Итак, ключевым элементом иерархии контекстов культуры выступает человек, обладающий свободой, и способный различать добро и зло, опираясь на волю и разум. И, отсюда, реализующий поведение с этими характеристиками.

Очерченное представление о культуре имеет два важных логических следствия.

Одно из них состоит в том, что воля к жизни не может не быть волей к жизни вечной, то есть ориентированной на религиозные представления о жизни, включая и другие относящиеся к ней абсолютные ценности (Бог, Истина, Благодать). Принятие обратного, т.е. конечности жизни, неизбежно парализует волю к ней, а следовательно, упраздняет и культуру в обозначенном выше смысле. Абсолютизм культуры сродни абсолютизму веры: «Она в такой степени несет свою ценность в себе самой, что даже уверенность в неизбежной гибели человечества в определенный исторический период не снимает наших забот о культуре», считал А. Швейцер [3, с. 230]. Не удивительно отсюда, что и мораль как важнейший регулятор человеческого поведения также оказывается привязанной к религии: «Следуя религиозной морали, человек достигает той свободы от зла, когда им руководит не закон, но правильно ориентированная воля и способный различать добро и зло разум» [5, с. 122], то есть не внешние регуляторы, а присущие человеку качества.
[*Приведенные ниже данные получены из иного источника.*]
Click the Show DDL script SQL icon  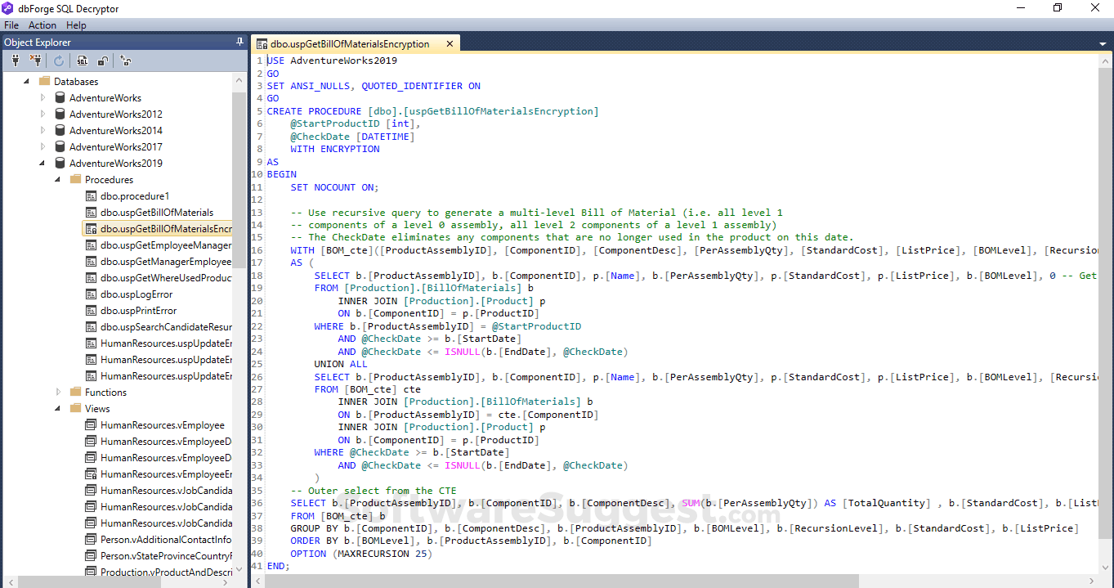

Другое утверждение имеет биологические или даже кибернетические истоки. Из биологии известно, что выживающей и эволюционирующей единицей в мире живого является вид, популяция, а не отдельный ее представитель. Организация всех видов живых организмов направлена именно на сохранение вида как целого. И, следовательно, вектор культуры как воли к жизни направлен на сохранение (и развитие) всего человечества. И, отсюда, «Там, где закон прекращает свое действие, обществу не остается ничего другого, кроме как неустанно внушать индивиду, в сколь сильной степени он служит собственному благу, содействуя благу других» (А. Швейцер [3, с.133]).

Последний из приводимых здесь штрихов к образу культуры состоит в признании и учете фундаментального противоречия между цивилизацией и культурой. Цивилизационные и культурные достижения часто не различаются, хотя потребность в их различении возникает постоянно. Например, искусно отделанный эфес шпаги знатного вельможи вполне может быть отнесен к культурным достижениям, чего нельзя сказать о гильотине или атомной бомбе, хотя все перечисленные предметы являются несущими смерть…

Яркие и убедительные различия между цивилизацией и культурой, отстаивающие ценности и важность культуры, представлены Н. Бердяевым. Но они могут выражены и в следующем обобщающем утверждении: понятием цивилизации охватывается все, что воплощает развитие в эволюции человечества, культура – лишь то, что служит его сохранению, утверждению, возвышению.

Цивилизационный вектор как бы отвечает на вопрос «Что мы можем осуществить?», а культура – на вопрос «Что мы можем себе позволить осуществить?».

Остается заметить, что, очевидно далеко не все, что достигается теперь человечеством, отвечает требованиям культуры, является проявлением любви к жизни...

 Бейтсон Г. Экология разума. Избранные статьи по антропологии, психиатрии и эпистемологии. Пер. с англ. М. : Смысл. 2000. 476 с.

Печчеи А. Человеческие качества. М. : Прогресс. 1977. 312 с.

Швейцер А. Благоговение перед жизнью: Пер с нем. Сост. и посл. А.А.Гусейнова; Общ. ред. А.А.Гусейнова и М.Г.Селезнева. М.: Прогресс. 1992. 576 с.

Мамардашвили М. Сознание и цивилизация. Тексты и беседы. М.: Издательство «Логос». 2004. 272 с.

Шрейдер Ю.А. Лекции по этике: Учебное пособие. М. : МИРОС. 1994. 136 с.